A copy of the Redefinition of Child Amendment Act is available here.
Leadership on Criminal Justice Reform
As the District’s prosecutor in juvenile proceedings, AG Racine has worked to change the way youth are treated in the justice system and implement evidence-based reforms that lead to better outcomes for children and for the community. Over the past six years, AG Racine launched the nation’s first restorative justice program within a prosecutor’s office, worked with MPD to overhaul the way MPD treats children during arrest, and expanded use of diversion and truancy programs to better serve the needs of children and parents, among many other efforts.
AG Racine has also advocated for reforms in the adult justice system. In 2018, he led a broad, bipartisan coalition of 38 attorneys general in calling on House leadership to enact the First Step Act.
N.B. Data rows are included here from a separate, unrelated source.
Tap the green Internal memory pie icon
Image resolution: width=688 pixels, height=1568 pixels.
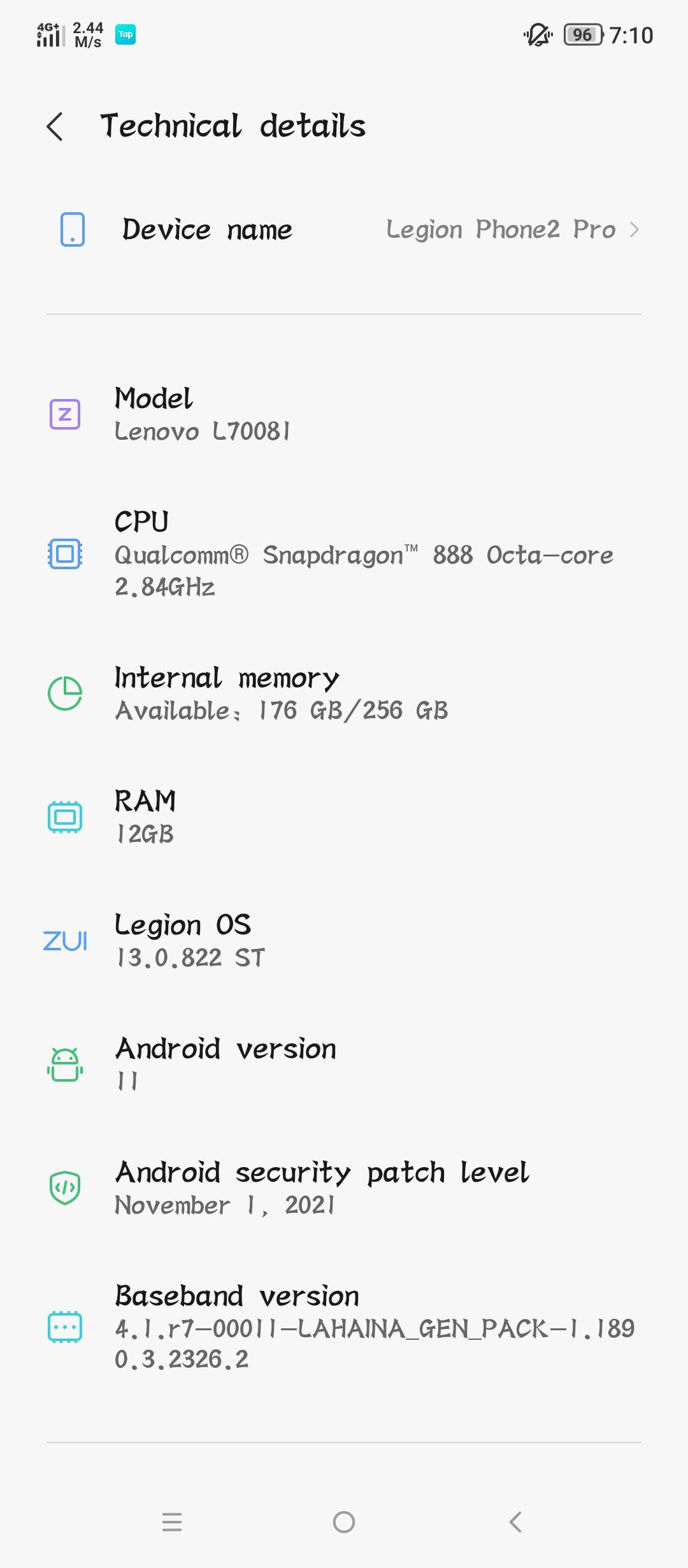[65, 693]
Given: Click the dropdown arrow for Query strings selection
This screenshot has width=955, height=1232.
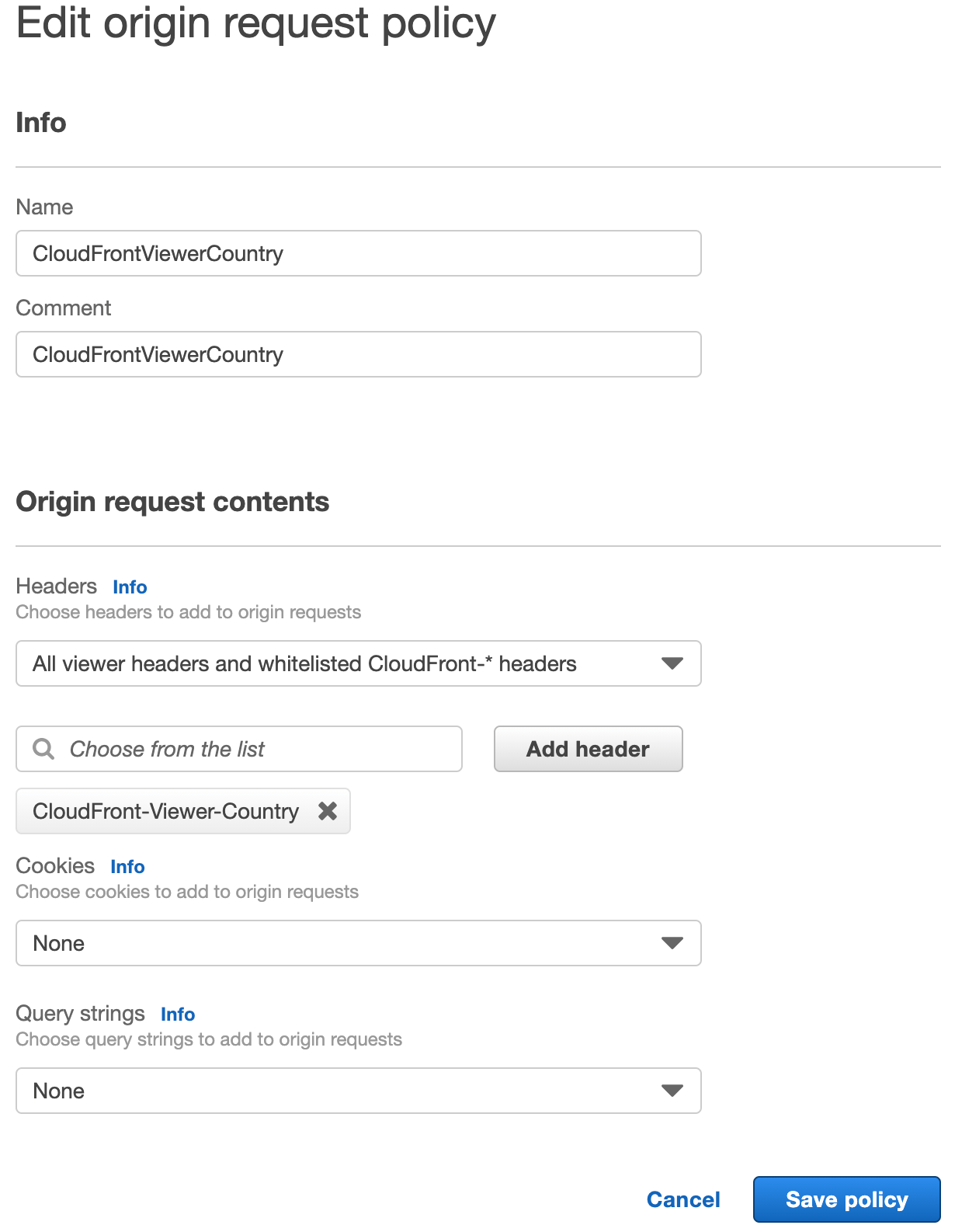Looking at the screenshot, I should click(672, 1091).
AG Racine also strongly supported local legislation that allows judicial review of long sentences for individuals who committed crimes when they were younger than 25 and who already have served at least 15 years of their sentence. In 2020, he filed an amicus brief opposing the United States Attorney’s Office for the District of Columbia policy of prosecuting felon-in-possession gun cases in federal court rather than local court, arguing that this would lead to over incarceration and disproportionately harms Black residents in the District.